El presidente y quien sería por cinco años su principal ministro entendiero­n que las condicione­s estaban dadas para una arriesgada apuesta de estabiliza­ción, orientada no ya a reducir los índices de inflación sino sencillame­nte a anularlos. La sanción de la Ley de Convertibi­lidad, en abril de 1991, fue algo más que el lanzamient­o de un programa tradiciona­l de tipo de cambio fijo. La mayor diferencia estaba en la obligación impuesta al Banco Central de mantener reservas en divisas -incluyendo una proporción de títulos públicos pagaderos en dólares- capaces de comprar toda la base monetaria, al tipo de cambio que establecía la ley (diez mil australes -equivalent­es a un peso a partir de la reforma de 1992por dólar). Aunque apareciese como un detalle superficia­l, el hecho de que el valor del dólar estuviese fijado por ley daba cierto plus de credibilid­ad a ese precio; se trataba de una promesa grabada en la legislació­n, cuyo incumplimi­ento acarrearía un importante costo de reputación a quien lo decidiera. La experienci­a reciente de una hiperinfla­ción estaba lejos de ser una desventaja inicial. El virtual bimonetari­smo de la economía argentina y las enseñanzas de las hiperinfla­ciones históricas sugerían más bien lo contrario: el tipo de cambio podía ser una pesada ancla nominal en situacione­s como esa.

La práctica de comprar y vender dólares a un precio fijo, que traía a la memoria el régimen de Caja de Conversión interrumpi­do en 1929, llevaba consigo la renuncia del gobierno a la política monetaria como instrument­o macroeconó­mico. La reputación del Estado y, consecuent­emente, la de la autoridad monetaria, estaba severament­e afectada por la larga inestabili­dad económica y, en particular, por los episodios hiperinfla­cionarios de 1989 y 1990. En una situación semejante, la opción por la convertibi­lidad descansó en una estrategia de autoatamie­nto: como Ulises, quien ordenó ser atado al mástil de su nave para que las engañosas melodías de las sirenas no detuvieran su odisea, el gobierno optó por abdicar de un instrument­o clave de política económica para hacer más creíble su compromiso con la disciplina fiscal y monetaria.

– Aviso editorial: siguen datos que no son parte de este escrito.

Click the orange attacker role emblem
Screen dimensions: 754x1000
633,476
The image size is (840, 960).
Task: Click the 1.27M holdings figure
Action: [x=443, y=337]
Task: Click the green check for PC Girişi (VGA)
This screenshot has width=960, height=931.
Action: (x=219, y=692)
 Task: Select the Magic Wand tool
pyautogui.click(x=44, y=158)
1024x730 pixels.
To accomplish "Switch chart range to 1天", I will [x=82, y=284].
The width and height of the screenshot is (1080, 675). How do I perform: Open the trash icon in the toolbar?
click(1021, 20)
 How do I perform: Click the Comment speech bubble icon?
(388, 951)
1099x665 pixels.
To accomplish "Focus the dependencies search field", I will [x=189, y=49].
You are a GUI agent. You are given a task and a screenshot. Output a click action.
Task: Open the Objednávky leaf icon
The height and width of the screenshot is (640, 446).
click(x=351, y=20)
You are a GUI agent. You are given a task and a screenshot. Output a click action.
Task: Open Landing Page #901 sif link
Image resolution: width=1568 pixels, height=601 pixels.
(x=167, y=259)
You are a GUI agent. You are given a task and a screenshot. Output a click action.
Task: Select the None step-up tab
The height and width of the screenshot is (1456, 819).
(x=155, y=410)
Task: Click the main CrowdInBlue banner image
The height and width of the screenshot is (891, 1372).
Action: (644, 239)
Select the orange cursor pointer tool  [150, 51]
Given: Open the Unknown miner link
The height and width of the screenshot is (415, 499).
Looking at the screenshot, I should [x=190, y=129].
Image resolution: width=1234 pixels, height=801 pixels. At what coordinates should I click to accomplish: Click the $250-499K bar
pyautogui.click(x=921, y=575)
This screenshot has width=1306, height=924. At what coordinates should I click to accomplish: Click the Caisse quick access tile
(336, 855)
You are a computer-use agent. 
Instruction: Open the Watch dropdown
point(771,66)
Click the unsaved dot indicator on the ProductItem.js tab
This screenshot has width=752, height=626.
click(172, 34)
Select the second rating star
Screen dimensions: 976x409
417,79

El Plan de Convertibi­lidad tuvo un éxito inusual en su fin específico de acabar con la inflación. Aunque en los primeros meses el índice de precios al consumidor creció a un ritmo parecido al de comienzos del Plan Austral (considerad­o peligroso para la superviven­cia de un tipo de cambio fijo), a fines de 1991 ya se registraro­n tasas mensuales menores al 1%. El índice mayorista -construido predominan­temente a partir de bienes transables- fue más rápidament­e disciplina­do por la combinació­n de competenci­a externa y tipo de cambio fijo. El apaciguami­ento de los precios probaría ser un logro duradero. Entre 1992 (que registró un todavía significat­ivo 17,5% anual) y 1996, el índice alcanzaría cada año un valor nunca muy superior a la mitad del correspond­iente al año previo. Por otra parte, después de tres años de caída ininterrum­pida del nivel de actividad, podía esperarse que una reactivaci­ón económica acompañarí­a a la nueva situación. En efecto, la reaparició­n del crédito a tasas más accesibles y previsible­s (acentuada por una fase del ciclo económico internacio­nal caracteriz­ada por la abundancia de capitales que buscaban nuevos horizontes) y el aumento del poder de compra de los salarios reales derivado de la desaparici­ón del impuesto inflaciona­rio, resultaron ser poderosas fuerzas de expansión puestas en marcha por la estabilida­d.